History shows that financial power rarely collapses overnight. It erodes through alternatives that begin as efficiency tools and mature into strategic infrastructure.

The legal architecture challenge

From a legal standpoint, the proposal raises complex governance questions that are far from resolved.

Interoperable CBDCs require agreement on data standards, settlement finality, dispute resolution mechanisms, cybersecurity liability and regulatory oversight. Each BRICS member operates under distinct monetary frameworks, capital controls and legal doctrines.

For example, India’s cautious approach to capital account liberalisation differs sharply from China’s model of state controlled financial flows or Brazil’s more open market orientation. Aligning these systems without creating regulatory arbitrage or systemic risk will require unprecedented legal coordination.

The sources correctly note that governance rules will be as critical as technology. Without a binding multilateral framework, interoperability risks becoming fragmentation by another name.

Lessons from past failures

India and Russia’s earlier attempts to expand bilateral trade in local currencies offer a cautionary tale. The accumulation of unusable rupee balances by Russia exposed the asymmetry that arises when trade flows are imbalanced and settlement mechanisms are rigid.

The current proposal appears to have learned from that experience. The exploration of bilateral foreign exchange swap arrangements and periodic settlement cycles reflects a more mature understanding of monetary risk sharing.

However, swaps themselves are legal commitments with balance sheet consequences. They require trust not only in counterpart central banks but in political continuity, sanctions resilience and macroeconomic stability.

In a bloc as geopolitically diverse as BRICS, trust is not automatic.

India’s strategic tightrope

India’s position is particularly delicate. New Delhi maintains deep economic ties with the United States while simultaneously engaging more closely with Russia and China amid trade frictions with Washington.

By framing the CBDC linkage as a trade facilitation tool rather than a currency bloc, India preserves plausible deniability. Yet Washington is unlikely to miss the strategic signal. Trump’s prior characterisation of BRICS as anti American suggests that even incremental steps may provoke retaliatory rhetoric or policy.

India’s challenge will be to lead without appearing to lead too boldly.

CBDCs versus stablecoins: A regulatory contest

The RBI’s emphasis on CBDCs as safer alternatives to stablecoins reveals another layer of strategic intent. Stablecoins, often dollar denominated and privately issued, threaten to fragment national payment systems and dilute central bank control.

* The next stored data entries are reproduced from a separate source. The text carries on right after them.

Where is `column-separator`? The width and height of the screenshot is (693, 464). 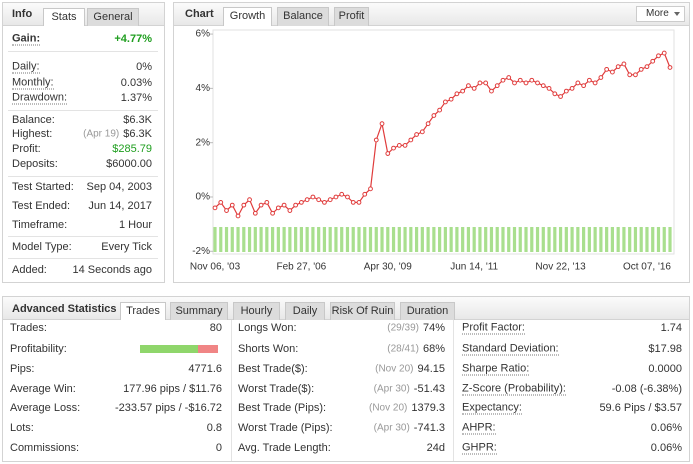
column-separator is located at coordinates (454, 390).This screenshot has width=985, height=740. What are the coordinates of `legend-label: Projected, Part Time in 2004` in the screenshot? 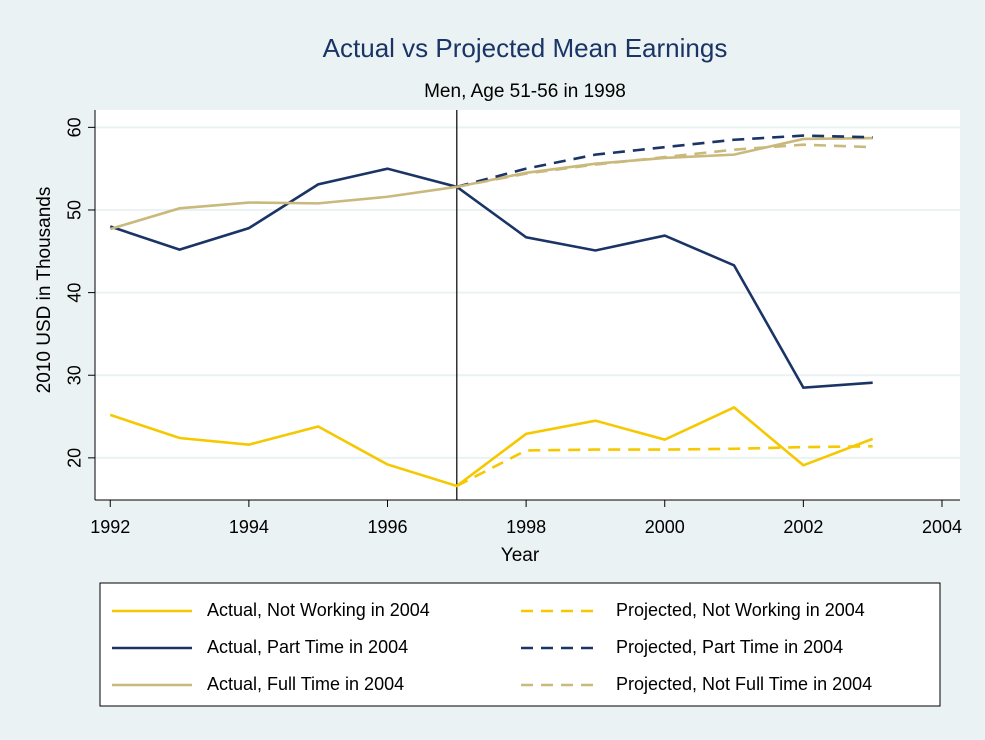 It's located at (730, 647).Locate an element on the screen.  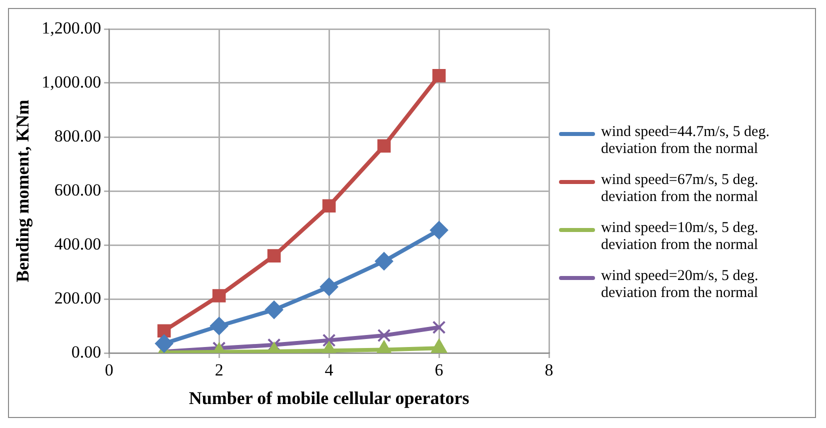
x-tick-label: 8 is located at coordinates (549, 370).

From a legal and monetary sovereignty perspective, India’s concern is well founded. Widespread stablecoin adoption can undermine capital controls, complicate monetary transmission and expose economies to foreign regulatory shocks.

By contrast, CBDCs preserve state authority while enabling innovation. Linking them across BRICS would create a public sector alternative to private global money.

This is as much about who governs digital money as about how it moves.

Global implications beyond BRICS

If successful, a BRICS CBDC network could become a template for other regional blocs. Middle powers seeking insulation from great power financial pressure would take notice. Over time, this could lead to a more plural monetary system, one defined less by a single reserve currency and more by interoperable networks.

Such a shift would not dismantle the dollar’s role overnight. But it would reduce its exclusivity. In international finance, exclusivity is power.

A long road with strategic payoff

Even the sources acknowledge that progress will be slow. Technological hesitation, regulatory divergence and political caution will all weigh heavily. Consensus within BRICS is never guaranteed.

Yet the significance of the proposal lies not in its immediacy but in its direction. It signals that emerging economies are no longer content to be rule takers in global finance. They are beginning, carefully and legally, to design alternatives.

For the international system, this is a quiet but profound development.

The future of money may not be loud. But it will be deeply political.